• _WHAT IS REQUIRED_
The expected answer is the set of lines in the data below between the line holding "This screenshot has" and the line holding "Open the wishlist heart icon", inclusive, written out exactly.

Segment Open

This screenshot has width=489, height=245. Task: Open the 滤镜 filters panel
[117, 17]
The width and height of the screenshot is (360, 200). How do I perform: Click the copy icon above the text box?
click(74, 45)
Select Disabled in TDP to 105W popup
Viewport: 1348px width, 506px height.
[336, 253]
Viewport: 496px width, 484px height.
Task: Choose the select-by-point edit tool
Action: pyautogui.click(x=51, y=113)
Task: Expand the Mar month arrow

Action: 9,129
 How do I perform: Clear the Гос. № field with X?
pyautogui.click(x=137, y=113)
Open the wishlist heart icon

Segment Closed
Segment Open

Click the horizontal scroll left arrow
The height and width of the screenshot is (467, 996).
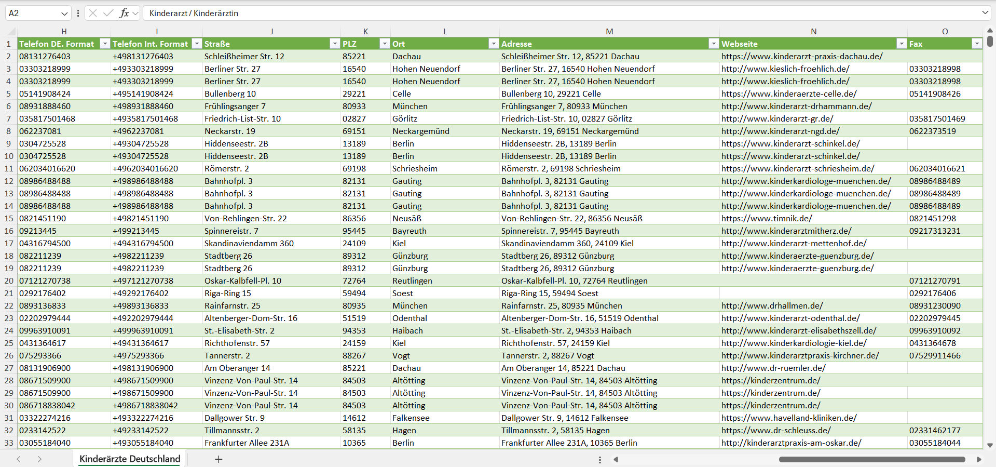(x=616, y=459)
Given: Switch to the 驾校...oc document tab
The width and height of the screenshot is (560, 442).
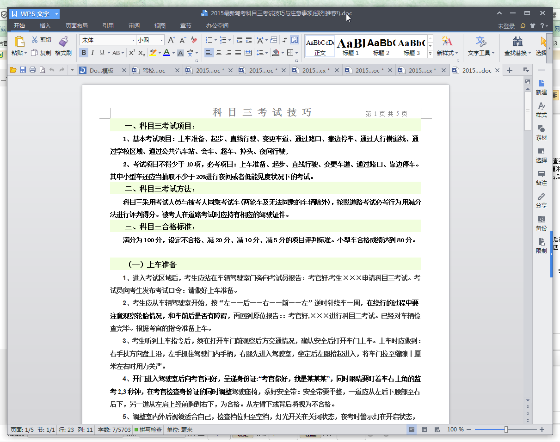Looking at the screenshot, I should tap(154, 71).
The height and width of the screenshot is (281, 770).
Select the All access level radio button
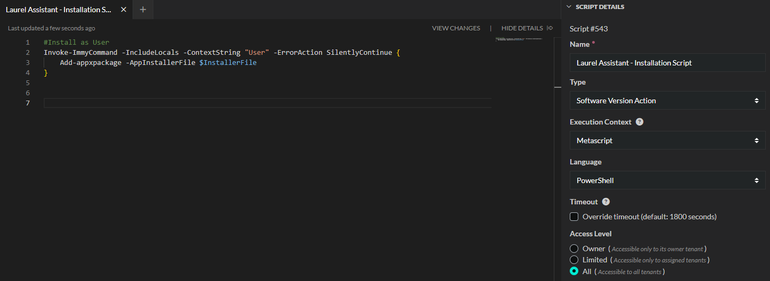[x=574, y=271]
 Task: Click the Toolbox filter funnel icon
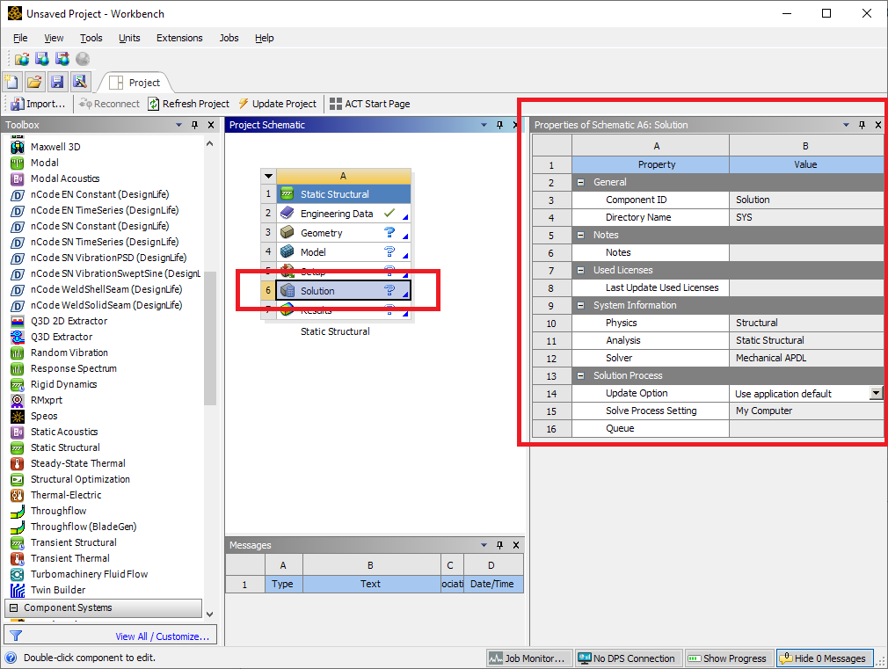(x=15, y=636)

Segment Closed

• _YOUR SOLUTION_
This screenshot has width=489, height=245. Task: Open the 滤镜 filters panel
[117, 17]
The width and height of the screenshot is (360, 200). How do I perform: Click the copy icon above the text box?
click(74, 45)
Select Disabled in TDP to 105W popup
Viewport: 1348px width, 506px height.
[336, 253]
Viewport: 496px width, 484px height.
Task: Choose the select-by-point edit tool
Action: pyautogui.click(x=51, y=113)
Task: Expand the Mar month arrow

Action: 9,129
 How do I perform: Clear the Гос. № field with X?
pyautogui.click(x=137, y=113)
Open the wishlist heart icon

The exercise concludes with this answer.